***** Given text *****

University of Utah commencement speakers offer messages encouraging dignity, empathy
The U. awards a total of 9,372 degrees to 8,723 graduates — the largest graduating class in the school’s history
Special Olympics International chairman and Dignity Index co-creator Tim Shriver knows a thing or two about taking chances.
“I grew up with parents who took big chances,” Shriver said in his keynote address to the University of Utah's 2023 graduating class during the commencement ceremony at the Huntsman Center on Thursday.
His mother grew up with a sister, Rosemary, who had intellectual disabilities. As a little girl, Shriver's mother saw her own mom struggle to find help for Rosemary.
“My mom learned to see what others didn't,” Shriver said. “The world saw Rosemary as too different to be included. My mom saw a sister who was too beautiful to be excluded, and that made all the difference.”

***** Dataset excerpt *****

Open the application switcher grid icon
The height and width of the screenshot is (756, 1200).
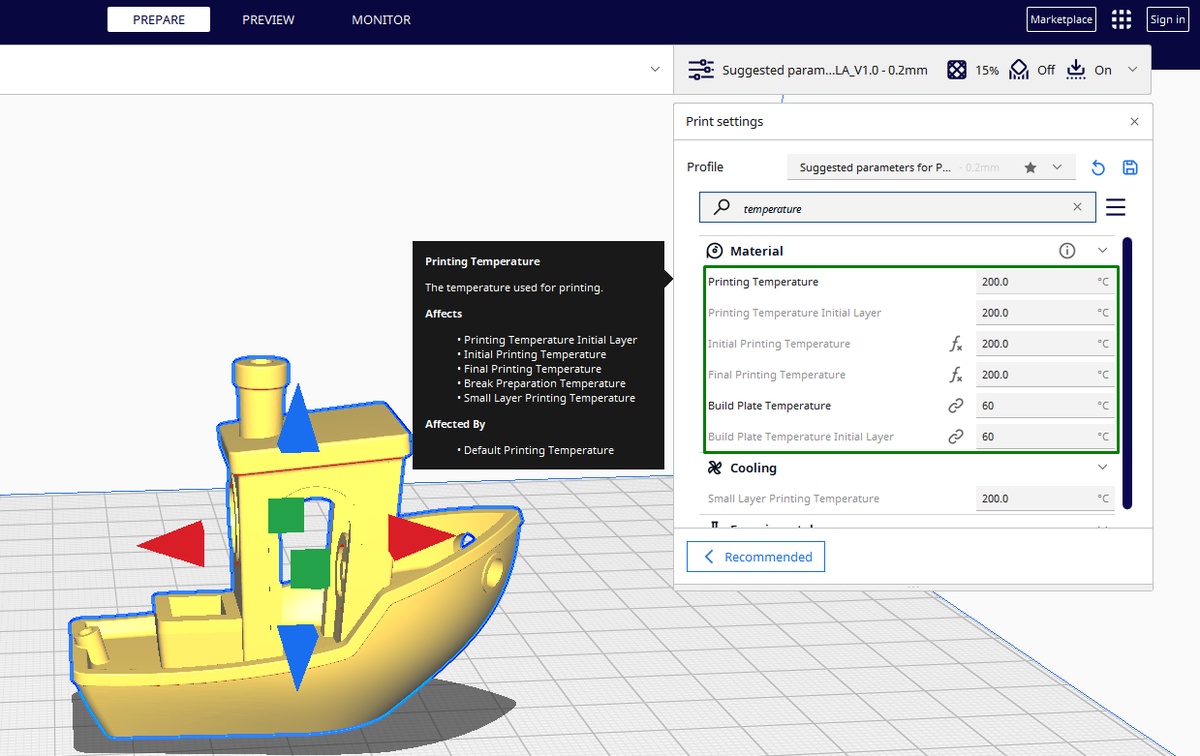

*****

**Your instructions:**
Copy out the full text about the University of Utah commencement speakers word for word. The data isn't needed here.

**Completed task:**
University of Utah commencement speakers offer messages encouraging dignity, empathy
The U. awards a total of 9,372 degrees to 8,723 graduates — the largest graduating class in the school’s history
Special Olympics International chairman and Dignity Index co-creator Tim Shriver knows a thing or two about taking chances.
“I grew up with parents who took big chances,” Shriver said in his keynote address to the University of Utah's 2023 graduating class during the commencement ceremony at the Huntsman Center on Thursday.
His mother grew up with a sister, Rosemary, who had intellectual disabilities. As a little girl, Shriver's mother saw her own mom struggle to find help for Rosemary.
“My mom learned to see what others didn't,” Shriver said. “The world saw Rosemary as too different to be included. My mom saw a sister who was too beautiful to be excluded, and that made all the difference.”